Historical fiction is one of the most popular forms of fiction being written today–along with young adult, zombies, romance novels, and sci-fi.
I am interested in learning why people like historical fiction books. I have a few theories, but I would like to know what others think.
I enjoyed writing the Finding Billy Battles trilogy that begins in the Old West of Kansas, moves to the colonial Far East in the late 19th Century, and then to early 20th Century Mexico during its revolution and finally, back to the United States.
As a reader (or writer) what is it that draws you to this kind of fiction?
I take pleasure in doing the research necessary to create an accurate portrayal of the people, places, and events of other eras, such as the 19th Century. I especially like “slowing” down the pace of life.
What I find appealing about the past is that people were not overwhelmed and seduced by the high-tech gadgets and social media that dominate our waking moments today—smart phones, I-pads, texting, Twitter, Facebook, etc.
BSM (Before Social Media) you had time to THINK rather than merely react. The art of conversation was alive and well—not the 140-character verbal blitzes or the shorthand texts that pass for it today.
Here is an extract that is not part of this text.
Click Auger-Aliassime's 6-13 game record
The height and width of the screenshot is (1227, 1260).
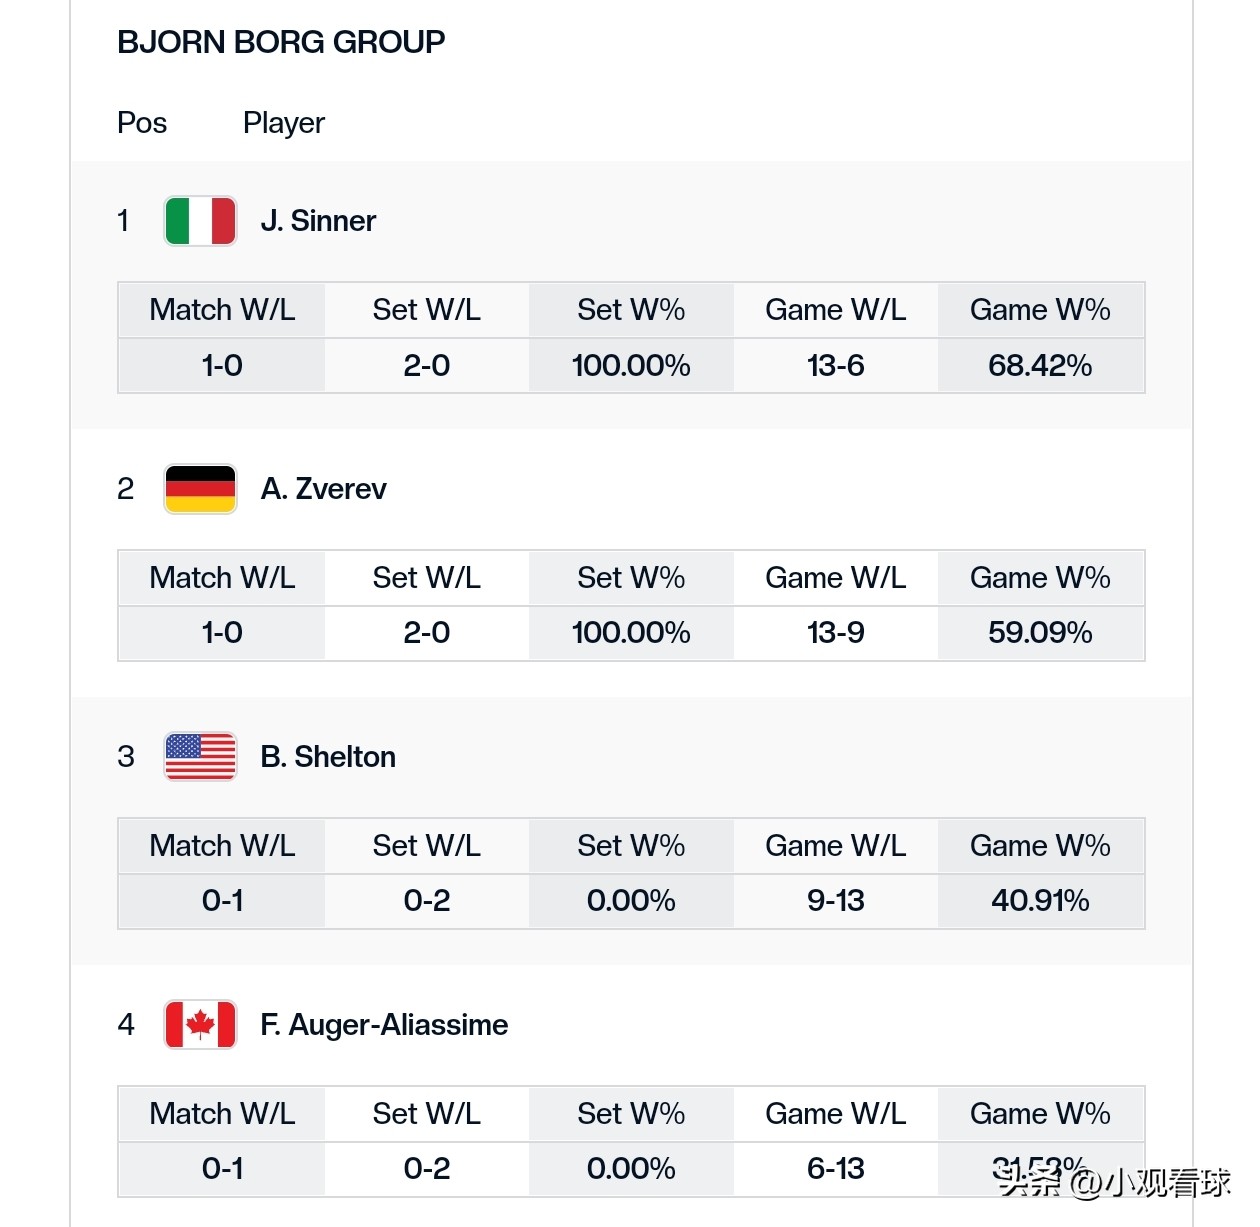[x=835, y=1169]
When I worked as a foreign correspondent, I can recall telling my office (via telex) when I was covering Vietnam, Cambodia, El Salvador, etc. in the 70s & 80s that I would be out of touch for several days. Then I would go to some remote area and spend time talking with people, analyzing what I was hearing, and what I was seeing. Then I would return to write a story that wasn’t filled with “instant wisdom” as we so often see today from uninformed reporters who “parachute” in to cover a story.
Writing about the 19th Century, as I did in my trilogy, allowed me to slow the pace down, provide historical context, and give my characters time to think.
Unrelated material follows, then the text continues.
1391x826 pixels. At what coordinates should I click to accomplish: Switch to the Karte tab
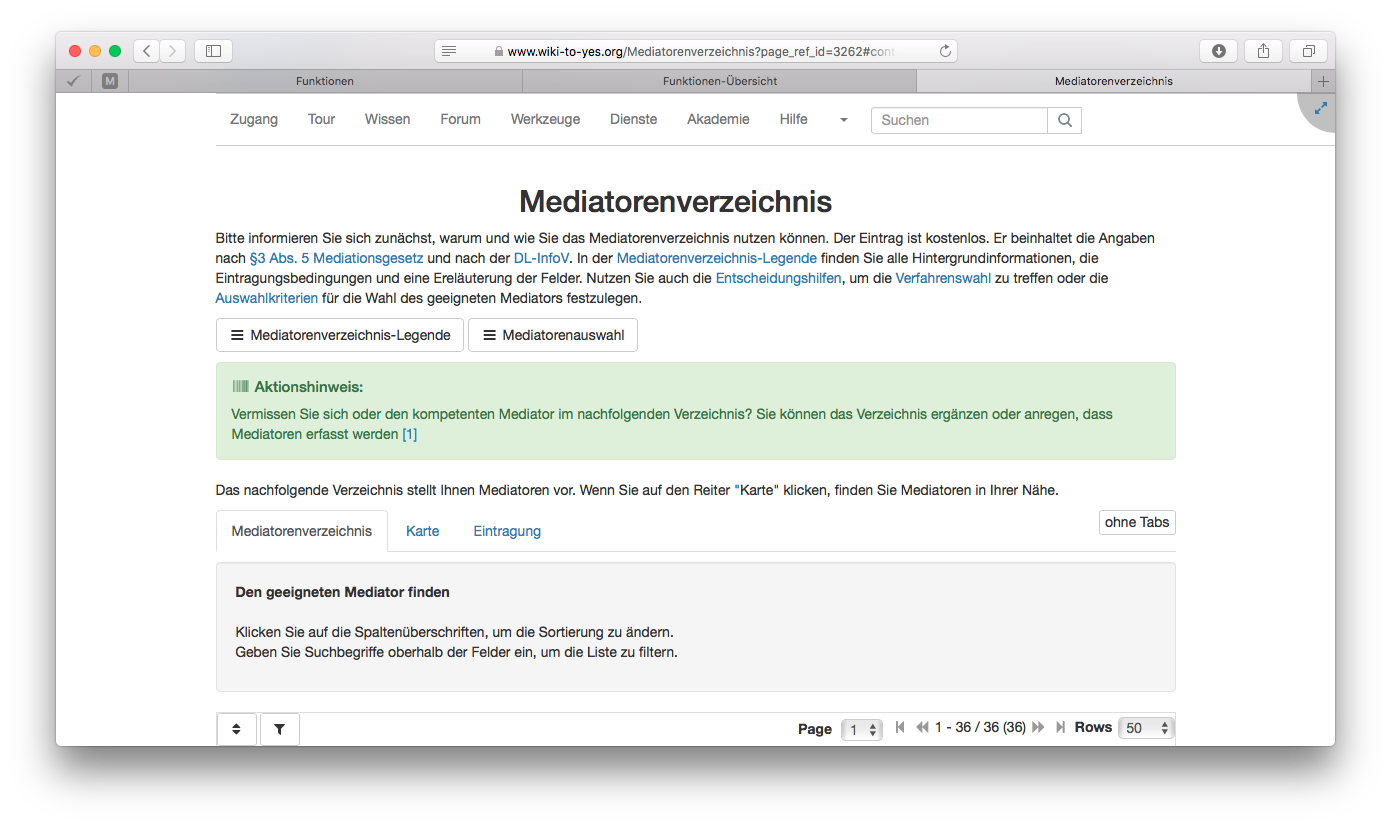pos(422,531)
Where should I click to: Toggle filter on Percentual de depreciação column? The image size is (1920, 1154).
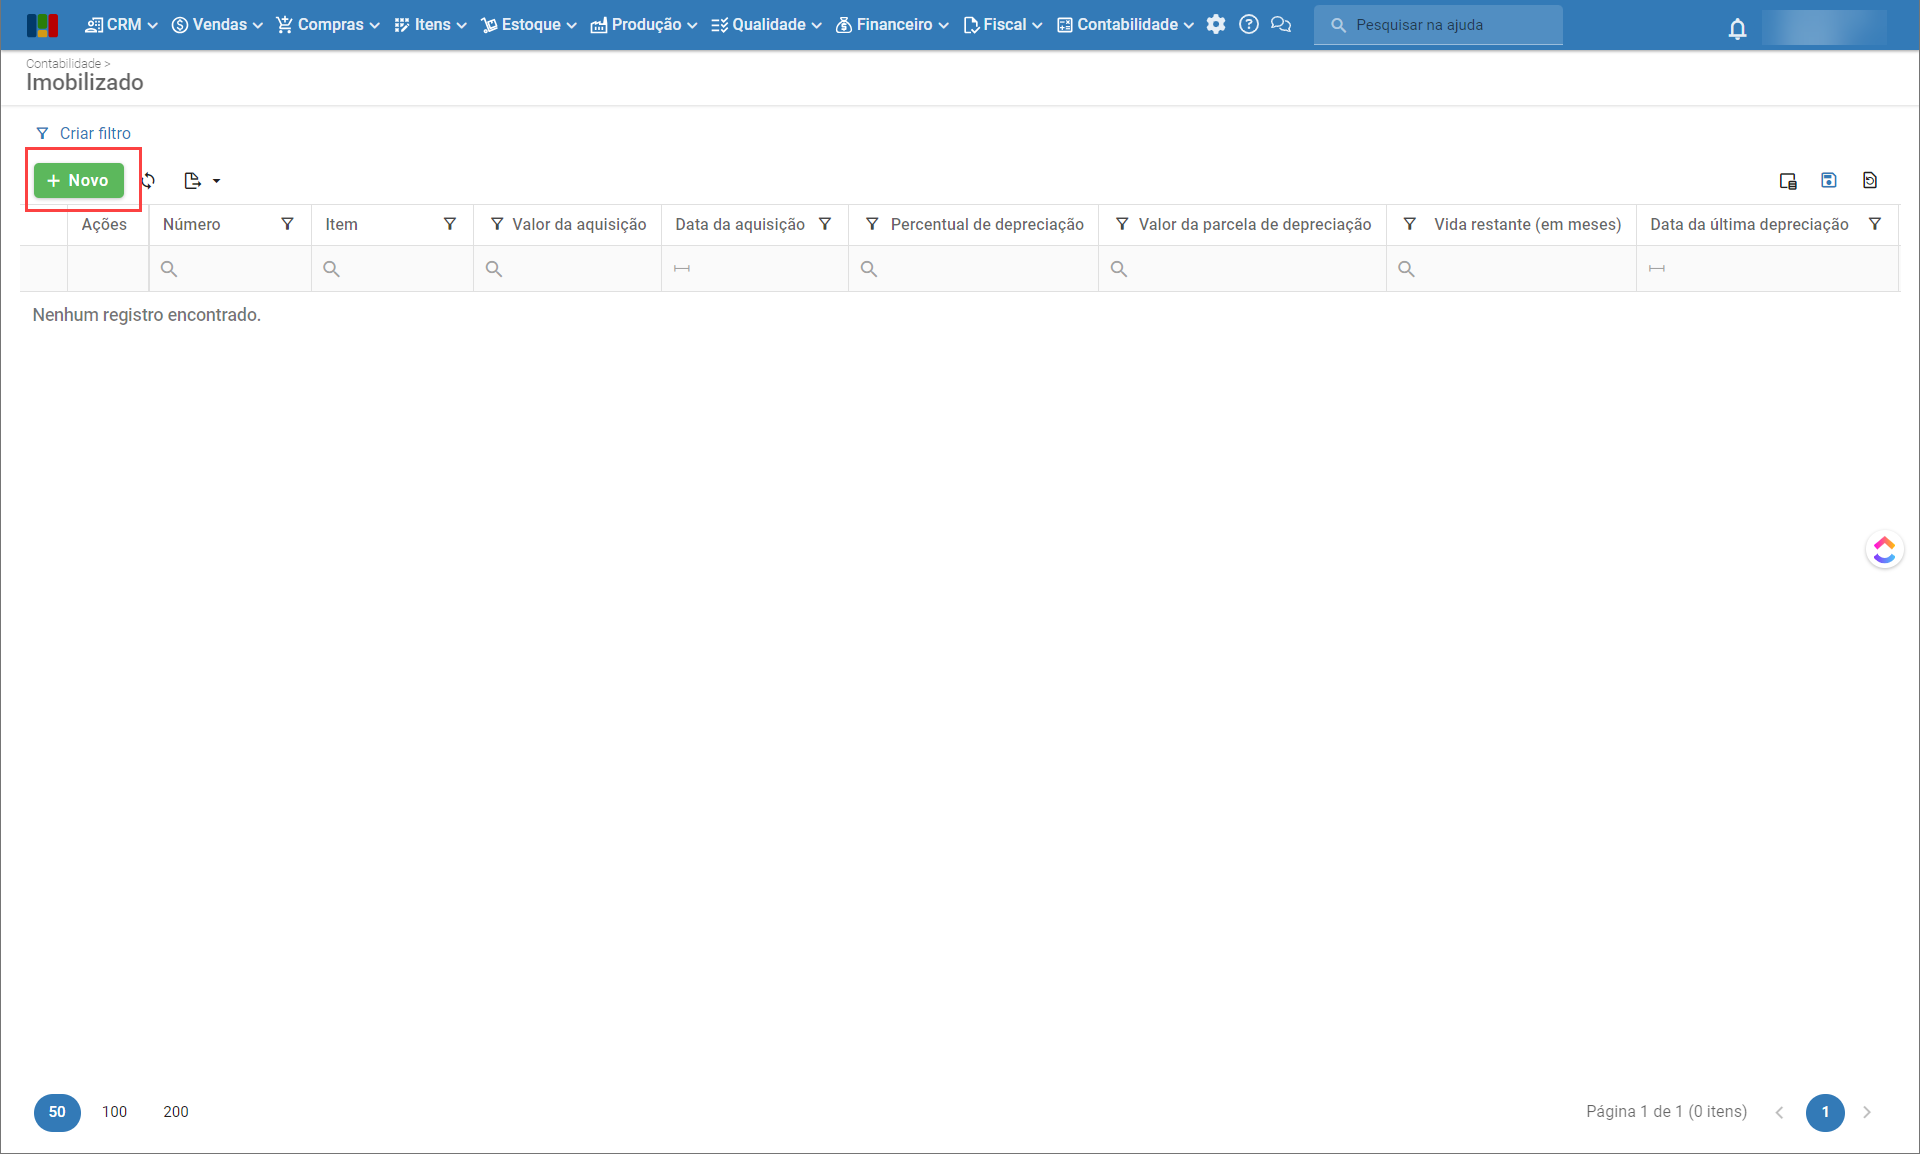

Today, we are all in such a hurry to do things, to pack in as much as we can in a single day. When I think about my characters in Finding Billy Battles, I envy the fact that they were not sped up by “galloping technology” as we are so often today.
What do you think? Do you like reading books where the pace of life is slower, where technology is not sovereign, where civility and propriety (usually) reigned?
Let me know what you think. I would like to take those thoughts and comments and use them in another post on this topic. Don’t be shy. Leave a comment!
5 thoughts on “What do you like about Historical Fiction?”
I like reading historical fiction because there is a connection with a real place that I am connected to in some way.. I like reading Pat Conroy novels because I have a connection to South Carolina having spent two months there in 2004. I like reading stories that take place in Chicago, because that is where I grew up. And I have taken to reading fiction that takes place in the south, since I have lived in the south for the last 40 years. I can tell by the intricate details if an author really knows about the place he or she is writing about. I have found some authors that should have done a lot more research in the details. It’s more than words, it’s a feeling one has to their connection, and it is the author’s job to make the reader feel at home in the setting they are writing about. I have been to Italy and come from Italian ancestry, but I would not feel comfortable writing a historical fiction novel using Italy as my setting. I know a lot about Italy, but not living there or spending a lot of time there, I don’t have the “feel” connection. Pat Conroy was a native of South Carolina and his novels reflected this “feel” that I speak of. Historical fiction is like reading two stories combined into one; the fictional tale and the documentary of the place or places the story takes place in. When I have an interest in a particular book, the preview on the book jacket is a very important indicator for me, not to say I haven’t been disappointed at times, but 90% of the time it’s right on.
You are right Barbara. I sat my trilogy in places I knew well–places I lived in worked in as a foreign correspondent. I’m a native Kansan so I know my home state very well and I lived in Chicago for about 10 years spread out over two different periods. Of course, I lived and worked in Asia and Latin America for almost 17 years, so those were obvious locales for the trilogy. Naturally, I had to do a lot of research on the periods covered in my books–the 19th and early 20th centuries. But I love doing research, so that was a joy.
Barbara—”Two stories combined into one.” — Such a wonderful way to put it. In historical fiction, we can have the warp of real places and events interwoven with the weft of a creative story. Especially enjoyable are the occasions when the author sprinkles in contacts between the fictional characters and actual historic figures who display historically accurate traits. Historical fiction can create a tapestry that educates and entertains simultaneously.
Well put, J.C. and Barbara. That was what I was trying to do in the trilogy–an intermingling of real people with my characters.
Was looking for your article by Rabbi Dov Fischer, it was great & I like to share it frequently.